Several years ago, a customer had five or six brands of beer to choose from, and you had a choice of a six pack or a twelve pack! Times have changed, and so has packaging. You may choose from a long list of beers, and many bottle and pack sizes to boot. To get you off on the right foot, and perhaps even to confuse the issue a little, beer terminology starts off our beer section.
- ALE – An aromatic brew that is usually more full-bodied and bitter than “regular” beer produced from top-fermintation.
- ALT – Old-style Dark German beer, very similar to Ale.
- BARLEY – A cereal grain converted to malt that is one of the basic ingredients of beer.
- BITTER – A bitter tasting ale.
- BOCK – A strong, dark, heavy beer originally brewed in the fall as a winter warmer.
- CIDER – Made from fermented fruit (apples, pears, etc.) and not barley and hops. Cider is much sweeter than beer and is not bitter. A plus for most romantic drinkers is the fact that it does not leave a nasty aftertaste, but a mild taste of fruit.
- CREAM ALE – Usually a blend of layered beer and Ale.
- DARK BEER – Lager beer made by using roasted barley.
- DRAFT BEER – Traditionally meant Keg beer, but now also packaged beer.
- EXTRA SPECIAL BITTER (ESB)- Full body, strong, hoppy, and amber in color.
- GLUTEN FREE – Gluten is found in many common indredients of today’s diet. Most commonly associated with Barley and Wheat, gluten is found in beer and other alcoholic beverages as well as anything made from Wheat. Gluten Free Beer is generally made from Buckwheat, sorghum, or rice (Buckwheat is a completely safe ingredient, as it is a member of the Rhubarb family and unrelated in any way to Wheat). Despite the fact these are not the traditional forms of beer making, you will be pleasently surprised to find the taste of beers made from these indredients is excellent.

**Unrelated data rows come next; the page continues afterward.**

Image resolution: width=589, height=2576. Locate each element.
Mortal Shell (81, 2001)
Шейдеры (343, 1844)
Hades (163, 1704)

- HOPS – Natural, aromatic herbs that provide the level of bitterness in beer and acts as a natural preservative.
- ICE BEER – The process of icing beer is done by bringing the temperature of a batch of beer down to at or below the freezing point of water (32°F or 0°C), the greatest constituent of beer. Because water freezes at a higher temperature than does alcohol, the water becomes frozen and the alcohol stays a liquid. Because of this, a layer of ice can be skimmed from the surface of beer (hence the name “ice” beer). This creates a concoction with a higher volume ratio of alcohol to water and therefore creating a beer with a higher alcohol content by volume.
- KEG – See our Keg Beer Tab.
- LAGER – Bottom-fermented beer that has been “lagered” (stored and aged) at near freezing for a few days to several weeks, depending upon the brewer. Most American and imported beers are lagers. Lagering improves both the taste and stability of beer.
- LIGHT BEER – Lager beer brewed to have lower levels of calories. They also generally have lower levels of alchohol.
- MALT – Spouted barley that is then kiln-dried. The type of malt determines the level of sweetness in the beer.
- MALT LIQUOR – A lager beer brewed to have high alcohol content.
- MALTERNATIVES – Malt beverages, essesitially beer, brewed and flavored. Examples are wine coolers, Smirnoff Ice, some margarita beverages among others.
- MICRO-BREW – Hand crafted, made with only traditional ingredients without chemicals. These beers are brewed and aged slowly to allow flavors to come through.
- NON-ALCHOLIC BEER – Required by law to be called “malted beverage”. They generally contain less than .5% alchohol. The alchohol is removed by interupting the fermentation cycle or through vacuum evaporation.
- PALE – Medium maltiness, high hop bitterness, and gold in color.
- PILSNER – A type of Lager beer, generally meaning light in color and relatively light in taste.
- PORTER – A style of dark beer that was popular in England two to three centuries ago. It resmebles a blend of Dark Ale and Stout.
- STOUT – A very dark type of Alt that is extremely malty in taste and slightly sweet.
- WHEAT BEER – Medium-body, cloudy or clear, fruity and spicy – low in alcohol.